La Audiencia de Sevilla abre esta semana el juicio con jurado popular por la muerte de la joven Ana Buza, fallecida la madrugada del 7 de septiembre de 2019 al caer de un vehículo en marcha conducido por su entonces pareja en el tramo de la autovía A-4 a su paso por Carmona. Siete años después de aquella noche, la familia de Ana busca justicia ante un tribunal que deberá resolver una pregunta que lo cambia todo: ¿fue un accidente o un asesinato?

Siete años de espera: el novio de Ana Buza se sienta ante el jurado que debe decidir si la mató en la A-4

El acusado, identificado como R.V.P., tenía 25 años cuando ocurrieron los hechos.
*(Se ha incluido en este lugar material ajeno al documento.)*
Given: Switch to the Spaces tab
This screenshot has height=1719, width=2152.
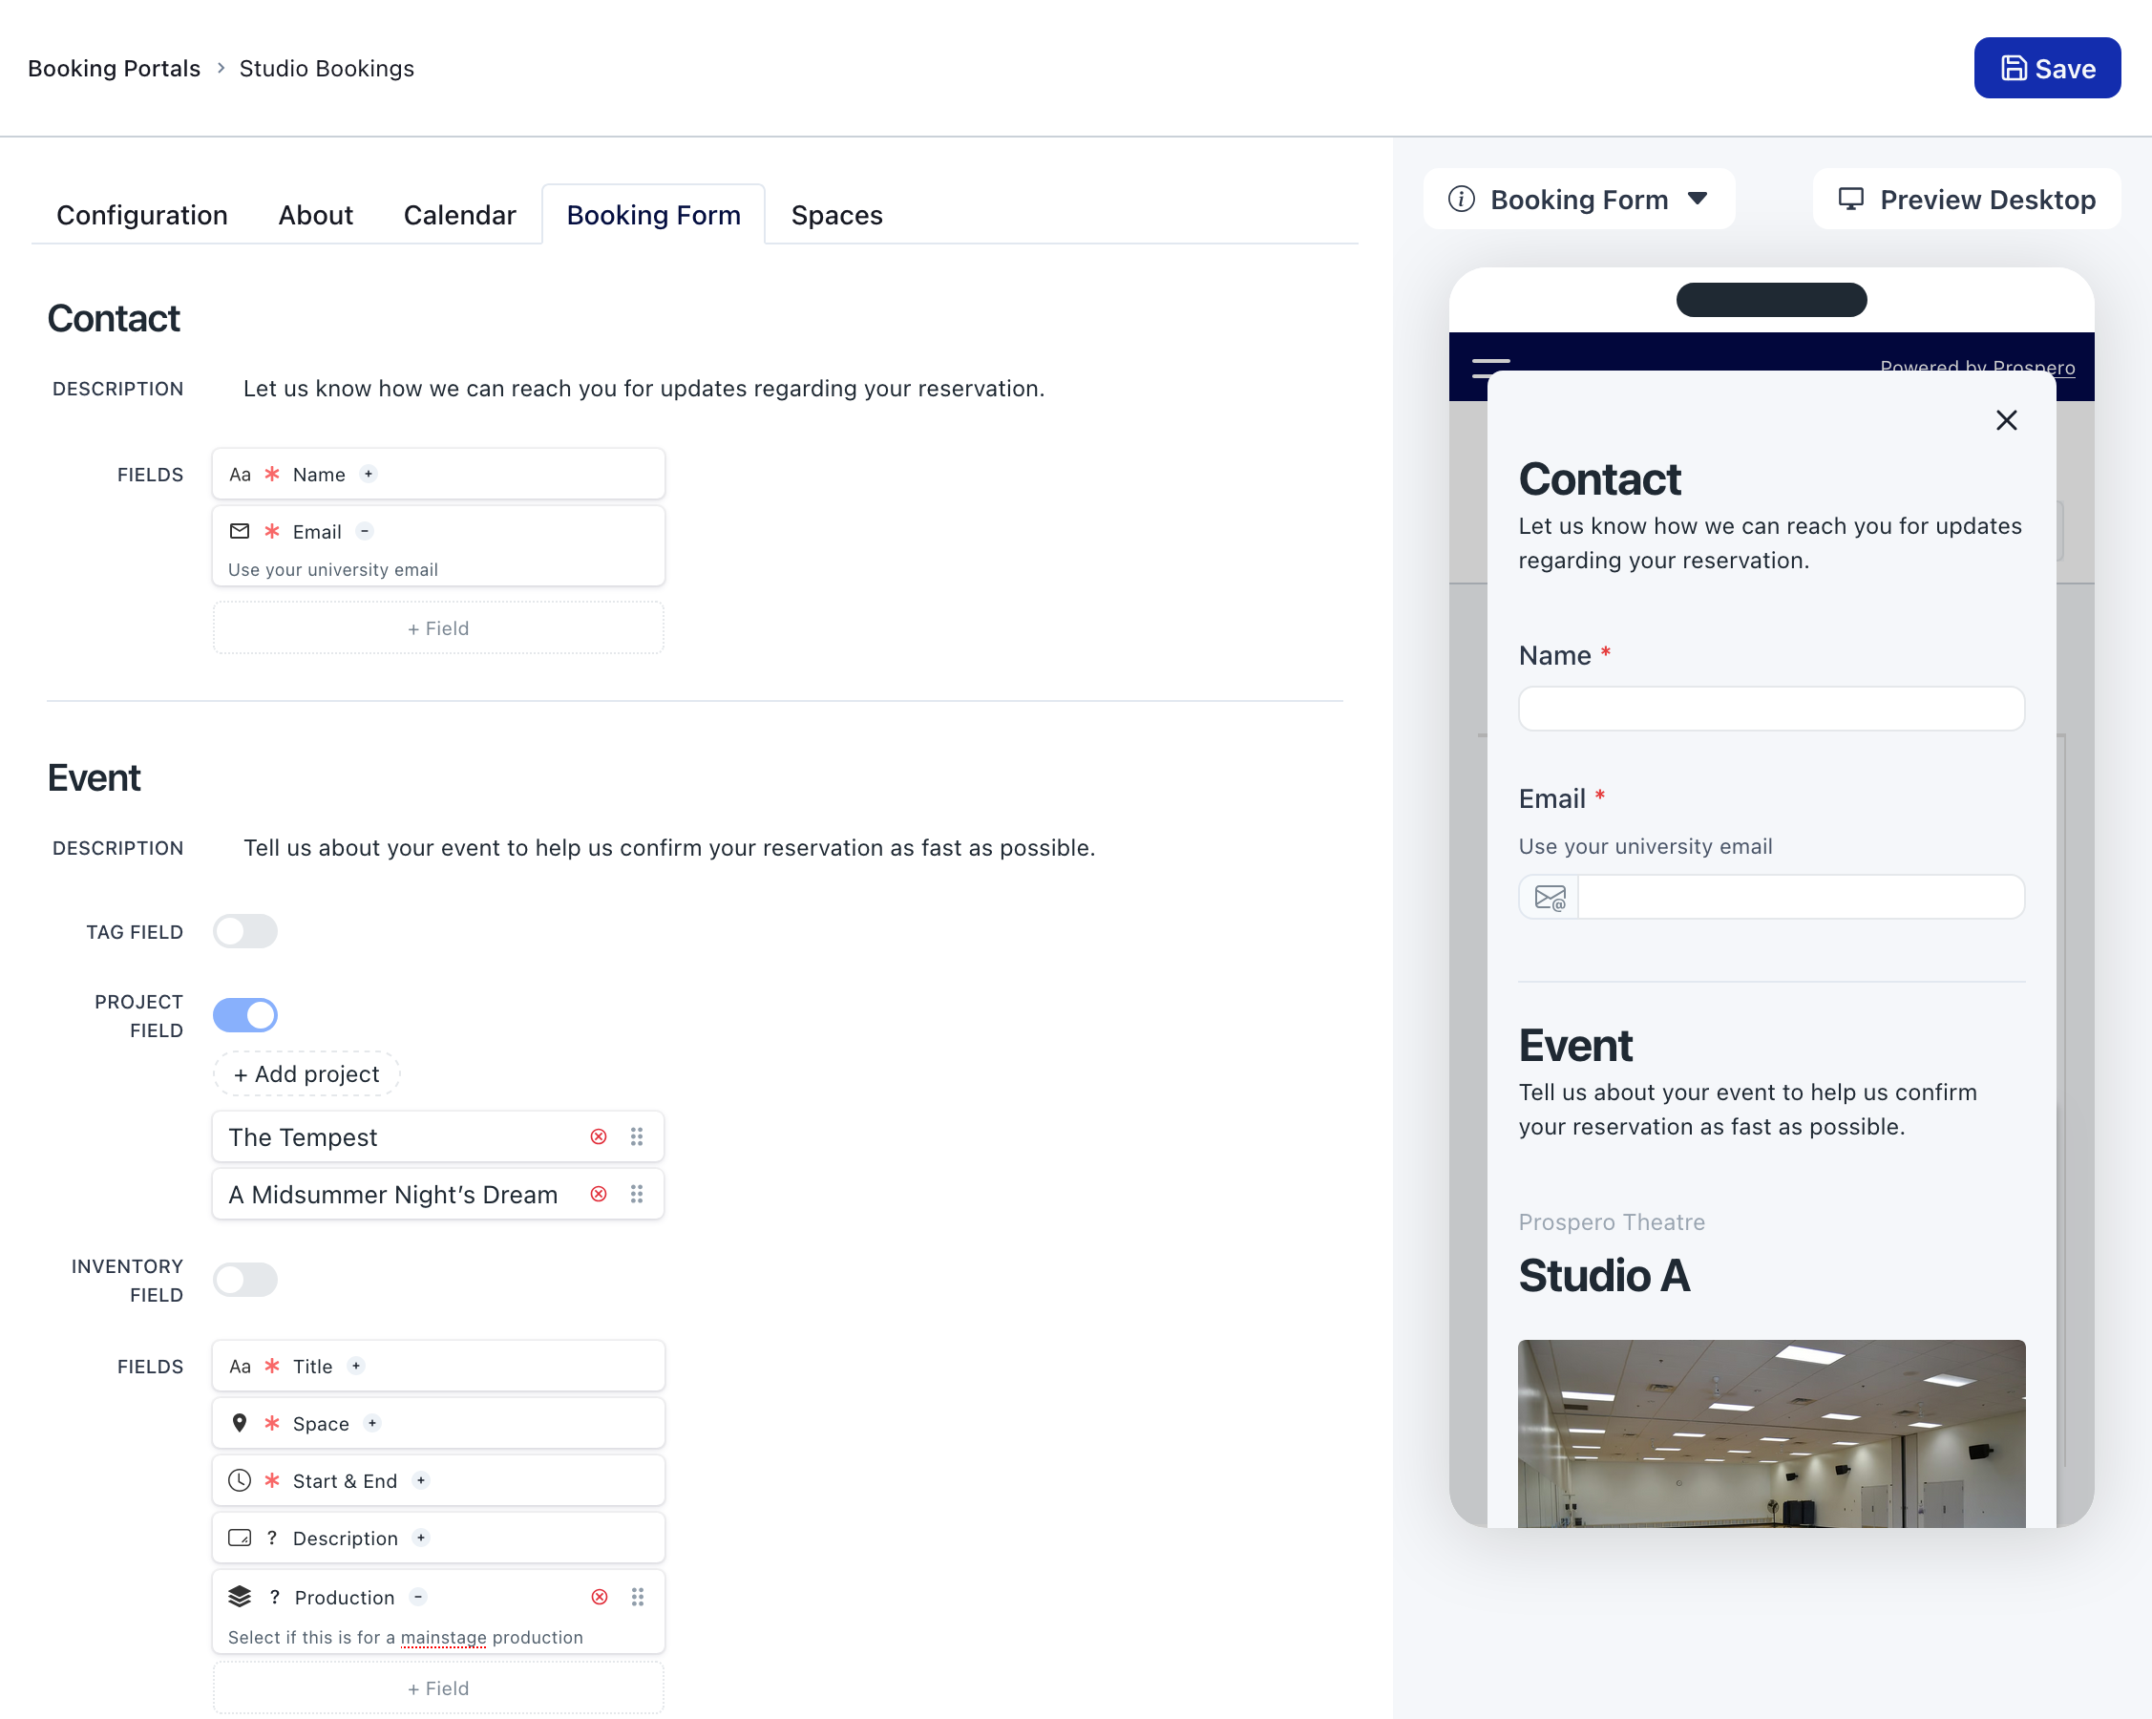Looking at the screenshot, I should point(836,216).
La Fiscalía le atribuye un delito de homicidio imprudente y solicita tres años de prisión, argumentando que conducía a 117 kilómetros por hora en una zona limitada a 80 y que la joven cayó del turismo durante una situación de tensión entre ambos.
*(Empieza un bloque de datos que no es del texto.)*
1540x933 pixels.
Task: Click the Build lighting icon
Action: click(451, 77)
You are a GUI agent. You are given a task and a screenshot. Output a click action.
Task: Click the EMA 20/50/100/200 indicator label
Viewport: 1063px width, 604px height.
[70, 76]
Muy distinta es la postura de los padres de Ana, Antonio Buza y su mujer, que ejercen la acusación particular y exigen 20 años de cárcel por asesinato. Para ellos, su hija fue atropellada intencionadamente, y llevan años reclamando que la justicia así lo reconozca.

El juicio arranca con la constitución del jurado popular y las alegaciones previas. Las comparecencias testificales de los progenitores están fijadas para el 22 de septiembre.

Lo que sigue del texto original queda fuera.